One thing I often hear when I tell people I am a chiropractic doctor is “I just don’t believe in that stuff”. This is almost always coming from someone who has never been to a chiropractor, has no idea what it is we really do, and has no idea that chiropractors actually receive more hours of class room training than medical doctors. Now I must admit that chiropractic as a profession is partly to blame for the fact that many people don’t “believe” in its effectiveness. The only way for something to be “proven” is through very expensive clinical trials. It can cost up to 5 million dollars for clinical trials. These studies are often paid for by drug companies that can afford to invest in the trials, and make the money back once the drug is approved. No drug company is going to sponsor a study that shows that you can cure back pain without drugs!
In today’s economic times insurance companies and governments are starting to realize how important it is to get the best results for the least money. Chiropractic care has always been cheaper than the standard medical route. As a result a large study has recently been funded. It compared outcomes for patients with acute mechanical low back pain (AM-LBP) who received treatment by chiropractors to usual care (UC) which meant an evaluation by a family physician and then referral to a physical therapist, physiatrist or massage therapist. The study proved what chiropractic patients have known for over a hundred years, chiropractic works! The study found that the group treated with chiropractic spinal manipulative therapy had much better outcomes than the group that received usual care. So now if you say they you don’t believe in chiropractic, it is essentially like saying you don’t believe in gravity.

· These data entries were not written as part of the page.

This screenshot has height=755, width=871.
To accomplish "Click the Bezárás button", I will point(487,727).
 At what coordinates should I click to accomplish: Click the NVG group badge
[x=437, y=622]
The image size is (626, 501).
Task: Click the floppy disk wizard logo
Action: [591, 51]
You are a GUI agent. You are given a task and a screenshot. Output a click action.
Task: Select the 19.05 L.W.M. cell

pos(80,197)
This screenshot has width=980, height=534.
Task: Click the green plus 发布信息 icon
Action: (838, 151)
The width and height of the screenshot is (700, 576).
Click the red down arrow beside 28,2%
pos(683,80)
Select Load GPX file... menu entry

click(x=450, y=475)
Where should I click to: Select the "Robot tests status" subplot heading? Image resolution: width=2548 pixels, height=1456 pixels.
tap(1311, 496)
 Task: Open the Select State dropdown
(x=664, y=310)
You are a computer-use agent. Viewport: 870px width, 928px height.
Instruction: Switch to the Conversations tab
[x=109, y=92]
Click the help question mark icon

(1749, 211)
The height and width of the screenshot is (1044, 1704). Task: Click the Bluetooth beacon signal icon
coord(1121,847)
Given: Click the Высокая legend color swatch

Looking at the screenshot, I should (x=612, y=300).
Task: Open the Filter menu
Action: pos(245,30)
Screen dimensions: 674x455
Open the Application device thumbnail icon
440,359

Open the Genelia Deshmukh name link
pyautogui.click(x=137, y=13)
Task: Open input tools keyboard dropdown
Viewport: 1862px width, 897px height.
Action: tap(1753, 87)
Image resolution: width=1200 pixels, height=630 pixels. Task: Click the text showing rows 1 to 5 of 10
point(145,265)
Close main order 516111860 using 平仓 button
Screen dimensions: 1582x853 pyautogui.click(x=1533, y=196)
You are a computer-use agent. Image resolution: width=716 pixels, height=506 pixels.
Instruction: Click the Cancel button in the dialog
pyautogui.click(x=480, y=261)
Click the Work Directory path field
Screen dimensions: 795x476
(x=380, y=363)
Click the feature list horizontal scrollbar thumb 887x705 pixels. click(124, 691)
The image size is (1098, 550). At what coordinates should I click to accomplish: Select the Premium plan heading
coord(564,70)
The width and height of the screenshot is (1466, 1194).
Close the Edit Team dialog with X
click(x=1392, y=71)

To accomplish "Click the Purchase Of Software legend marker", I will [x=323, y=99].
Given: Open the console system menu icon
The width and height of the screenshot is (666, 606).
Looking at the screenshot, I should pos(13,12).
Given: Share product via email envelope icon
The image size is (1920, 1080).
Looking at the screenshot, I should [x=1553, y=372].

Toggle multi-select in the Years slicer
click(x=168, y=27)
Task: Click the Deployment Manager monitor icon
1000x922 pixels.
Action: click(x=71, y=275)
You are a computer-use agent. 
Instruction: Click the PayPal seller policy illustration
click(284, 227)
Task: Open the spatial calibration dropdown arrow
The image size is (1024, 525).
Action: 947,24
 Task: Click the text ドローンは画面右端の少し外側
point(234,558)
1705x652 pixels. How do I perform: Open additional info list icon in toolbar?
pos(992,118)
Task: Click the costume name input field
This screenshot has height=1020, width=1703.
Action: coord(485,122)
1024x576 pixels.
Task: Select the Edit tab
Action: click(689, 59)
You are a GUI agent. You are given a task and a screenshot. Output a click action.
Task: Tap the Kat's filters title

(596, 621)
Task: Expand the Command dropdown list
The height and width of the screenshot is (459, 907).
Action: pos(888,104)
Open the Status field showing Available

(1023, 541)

The study can be found here
This is a direct quote from the study
CONCLUSIONS: This is the first reported randomized controlled trial comparing full CPG-based treatment, including spinal manipulative therapy administered by chiropractors, to family physician-directed UC in the treatment of patients with AM-LBP. Compared to family physician-directed UC, full CPG-based treatment including CSMT is associated with significantly greater improvement in condition-specific functioning.